The True Cost Of That Extra Shift

crispydocUncategorized

As an ER doc, my first perception of any large financial decision is, "How many shifts will this cost me?" I have an idea of my average income per shift, and it helps me to reconcile major expenses or splurges by deciding whether it's worth working those extra shifts.

There's an important caveat in how to frame any added shifts, which is to ensure that I consider those shifts to be additional shifts per month. Why do it this way? Funny you should ask...

Are You Funding Your Backside Roth?

Since I have a written financial plan, every dollar is a paratrooper with a mission to perform. It jumps out of my paycheck before it can land in my checking account.

  • Some goes to debt repayment or whittling down the mortgage.
  • Some goes to fund the kids' 529 plans.
  • Some goes into my Health Savings Account.
  • Some diverts to 401k and Profit-Sharing retirement accounts that lower my taxable income today while keeping a promise made to future me to save for the Toto bidet that will wash and then dry my backside tomorrow (I call it funding my "Backside Roth").
  • Some deploys to the taxable brokerage account that will bridge me for a possible decade or more of early retirement.
  • Some is invested in my backdoor Roth.
  • Some goes to dedicated funds that will pay for milestone events in my children's lives years from now.
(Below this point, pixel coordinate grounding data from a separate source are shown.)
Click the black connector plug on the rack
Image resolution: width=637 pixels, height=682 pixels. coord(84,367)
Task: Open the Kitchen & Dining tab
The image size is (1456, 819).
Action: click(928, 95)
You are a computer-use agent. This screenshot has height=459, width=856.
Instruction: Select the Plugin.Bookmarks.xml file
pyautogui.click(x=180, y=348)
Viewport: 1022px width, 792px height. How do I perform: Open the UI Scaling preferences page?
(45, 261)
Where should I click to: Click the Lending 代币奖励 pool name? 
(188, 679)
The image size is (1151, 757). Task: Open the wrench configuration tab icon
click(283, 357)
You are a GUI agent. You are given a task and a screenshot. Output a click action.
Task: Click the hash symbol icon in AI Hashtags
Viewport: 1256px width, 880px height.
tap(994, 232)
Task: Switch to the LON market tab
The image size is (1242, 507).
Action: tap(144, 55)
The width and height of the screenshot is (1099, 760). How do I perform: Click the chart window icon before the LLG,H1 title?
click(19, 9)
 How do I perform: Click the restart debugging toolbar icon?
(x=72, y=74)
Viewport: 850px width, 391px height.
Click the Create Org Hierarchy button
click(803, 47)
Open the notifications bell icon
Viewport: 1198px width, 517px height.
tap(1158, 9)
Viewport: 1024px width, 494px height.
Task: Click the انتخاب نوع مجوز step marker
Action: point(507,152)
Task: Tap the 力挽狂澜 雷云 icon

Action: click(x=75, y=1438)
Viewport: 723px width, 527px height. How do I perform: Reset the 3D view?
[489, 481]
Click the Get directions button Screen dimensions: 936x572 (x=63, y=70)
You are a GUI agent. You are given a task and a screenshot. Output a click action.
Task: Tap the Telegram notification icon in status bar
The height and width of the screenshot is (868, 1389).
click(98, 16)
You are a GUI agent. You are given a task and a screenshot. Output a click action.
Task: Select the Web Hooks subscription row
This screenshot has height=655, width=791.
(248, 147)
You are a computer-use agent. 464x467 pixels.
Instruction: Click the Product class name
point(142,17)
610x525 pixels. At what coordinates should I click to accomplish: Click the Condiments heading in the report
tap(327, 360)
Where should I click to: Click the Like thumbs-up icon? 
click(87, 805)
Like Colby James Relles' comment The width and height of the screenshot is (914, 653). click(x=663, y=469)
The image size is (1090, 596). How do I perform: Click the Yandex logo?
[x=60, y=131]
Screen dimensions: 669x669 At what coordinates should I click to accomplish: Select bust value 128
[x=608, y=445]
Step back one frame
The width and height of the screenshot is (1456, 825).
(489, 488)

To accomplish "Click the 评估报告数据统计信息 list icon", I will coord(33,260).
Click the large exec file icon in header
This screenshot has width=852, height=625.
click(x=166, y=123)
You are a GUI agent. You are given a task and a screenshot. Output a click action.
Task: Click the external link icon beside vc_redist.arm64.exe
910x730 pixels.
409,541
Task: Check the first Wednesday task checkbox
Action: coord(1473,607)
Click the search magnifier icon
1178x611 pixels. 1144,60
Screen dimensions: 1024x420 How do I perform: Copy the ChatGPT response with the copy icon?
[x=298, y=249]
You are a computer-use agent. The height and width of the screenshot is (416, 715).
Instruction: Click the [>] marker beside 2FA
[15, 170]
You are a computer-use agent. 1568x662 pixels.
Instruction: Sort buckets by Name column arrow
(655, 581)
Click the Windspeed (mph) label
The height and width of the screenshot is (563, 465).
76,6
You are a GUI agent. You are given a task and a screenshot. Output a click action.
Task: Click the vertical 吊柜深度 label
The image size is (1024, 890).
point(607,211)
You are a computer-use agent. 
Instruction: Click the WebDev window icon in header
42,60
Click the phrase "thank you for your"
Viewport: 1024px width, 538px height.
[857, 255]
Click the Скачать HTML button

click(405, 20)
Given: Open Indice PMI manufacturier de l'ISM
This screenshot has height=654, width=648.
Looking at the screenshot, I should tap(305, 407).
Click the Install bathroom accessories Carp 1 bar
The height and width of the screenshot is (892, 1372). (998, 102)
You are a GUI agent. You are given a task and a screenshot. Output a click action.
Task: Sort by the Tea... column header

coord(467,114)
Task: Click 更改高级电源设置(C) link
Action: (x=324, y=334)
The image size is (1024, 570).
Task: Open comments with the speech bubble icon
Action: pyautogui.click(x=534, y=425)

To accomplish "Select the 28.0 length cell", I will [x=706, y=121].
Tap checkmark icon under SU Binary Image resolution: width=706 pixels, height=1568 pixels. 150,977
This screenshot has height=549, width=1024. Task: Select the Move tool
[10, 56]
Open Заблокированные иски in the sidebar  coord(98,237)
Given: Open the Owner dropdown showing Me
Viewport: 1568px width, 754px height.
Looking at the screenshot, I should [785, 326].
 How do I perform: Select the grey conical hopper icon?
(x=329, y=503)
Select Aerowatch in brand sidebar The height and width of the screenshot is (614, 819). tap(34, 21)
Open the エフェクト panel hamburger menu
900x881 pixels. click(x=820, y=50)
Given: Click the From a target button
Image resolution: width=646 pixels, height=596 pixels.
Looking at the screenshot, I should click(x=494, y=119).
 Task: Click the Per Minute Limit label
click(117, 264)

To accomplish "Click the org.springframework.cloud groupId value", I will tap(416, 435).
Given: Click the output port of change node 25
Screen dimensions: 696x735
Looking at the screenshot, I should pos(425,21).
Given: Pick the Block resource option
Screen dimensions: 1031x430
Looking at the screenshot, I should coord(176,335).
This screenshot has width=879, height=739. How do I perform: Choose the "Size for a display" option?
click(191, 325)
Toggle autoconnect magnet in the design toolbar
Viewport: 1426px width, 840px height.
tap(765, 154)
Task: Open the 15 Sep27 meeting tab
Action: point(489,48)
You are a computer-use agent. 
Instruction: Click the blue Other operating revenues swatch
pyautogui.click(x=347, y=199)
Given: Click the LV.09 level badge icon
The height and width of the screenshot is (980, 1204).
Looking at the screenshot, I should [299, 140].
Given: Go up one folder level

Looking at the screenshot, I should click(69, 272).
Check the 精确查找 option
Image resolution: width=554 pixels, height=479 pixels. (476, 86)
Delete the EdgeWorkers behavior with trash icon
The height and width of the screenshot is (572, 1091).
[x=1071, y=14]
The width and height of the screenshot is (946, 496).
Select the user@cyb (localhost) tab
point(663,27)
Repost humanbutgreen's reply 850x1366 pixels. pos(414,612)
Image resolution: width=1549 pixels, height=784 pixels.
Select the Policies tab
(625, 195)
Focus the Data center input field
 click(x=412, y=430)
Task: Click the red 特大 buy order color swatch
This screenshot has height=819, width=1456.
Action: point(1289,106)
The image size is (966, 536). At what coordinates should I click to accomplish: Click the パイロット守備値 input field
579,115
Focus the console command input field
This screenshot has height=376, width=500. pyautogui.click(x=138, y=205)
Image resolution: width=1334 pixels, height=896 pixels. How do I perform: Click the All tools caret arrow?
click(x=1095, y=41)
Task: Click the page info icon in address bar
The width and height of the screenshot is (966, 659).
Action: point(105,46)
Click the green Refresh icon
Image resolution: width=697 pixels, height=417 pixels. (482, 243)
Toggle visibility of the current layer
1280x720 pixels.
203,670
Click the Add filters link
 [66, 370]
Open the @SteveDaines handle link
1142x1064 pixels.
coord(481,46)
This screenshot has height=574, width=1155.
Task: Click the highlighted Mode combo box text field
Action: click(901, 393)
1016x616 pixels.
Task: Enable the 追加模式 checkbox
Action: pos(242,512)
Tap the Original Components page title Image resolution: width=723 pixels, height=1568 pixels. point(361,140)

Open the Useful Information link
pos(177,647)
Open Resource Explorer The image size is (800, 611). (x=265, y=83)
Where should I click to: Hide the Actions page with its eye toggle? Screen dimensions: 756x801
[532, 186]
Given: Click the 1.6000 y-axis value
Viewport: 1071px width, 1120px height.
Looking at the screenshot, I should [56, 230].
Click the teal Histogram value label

My expected income is already fully accounted for, so any new luxury or expense means I not only need to pick up additional shifts but I also need to distribute them throughout the year that I plan to incur the expense.

But Crispy Doc, you protest, as someone who writes about cutting back as an antidote burnout, it seems antithetical to add to your shift load when you can just retire later and pay for today's added expense with an extra month or two of shifts tacked on at the end of your career, right?

Wrong. Nobody likes a person who preys on the elderly. That's why I refuse to kick the can down the road and rationalize poor decisions by saying I'll simply retire that many months later.

If I'm going to add an expense, I'm going to pay for it now when I'm young and yearning, not later when I'm hamstrung with hemorrhoids and heartburn.

Let's say I have an extravagant vacation in mind that I'd like to take in 5 months' time. I calculate it will take 10 additional shifts to pay for it. Assuming the shift supply exists, I'm going to have to add 2 shifts per month for the next 5 months to pay it off. This calculus sounds simple, but it's actually quite complex.

Adding two shifts a month means less time for working out, deepening and maintaining social connections, and playing with kids. It means missing basketball games, sleeping off additional nights and leaving my spouse to fend for herself at social engagements.

The difference between a toasty-just-right job and crispy-all-wrong job can be as little as two shifts.

Everyone is endowed with a fixed quantity of sanity per lifetime. Once spent, you don't get it back. Think of all the docs people you've interacted with over the past month. You can identify with great precision those who spent their allotment early.

To summarize, in calculating how many shifts an added expense will cost me, I can better assess the true costs by:

  • Agreeing to work the shifts now, in real-time.
  • Never using dollars that already have assigned jobs.
  • Acknowledging the impact on balance at home, health, family and partner (my partner always gets veto power)

This ensures any additional shifts I take must be absolutely worth the non-economic costs might inflict.

How do you evaluate the costs when deciding whether to increase your workload to increase income or offset special expenses?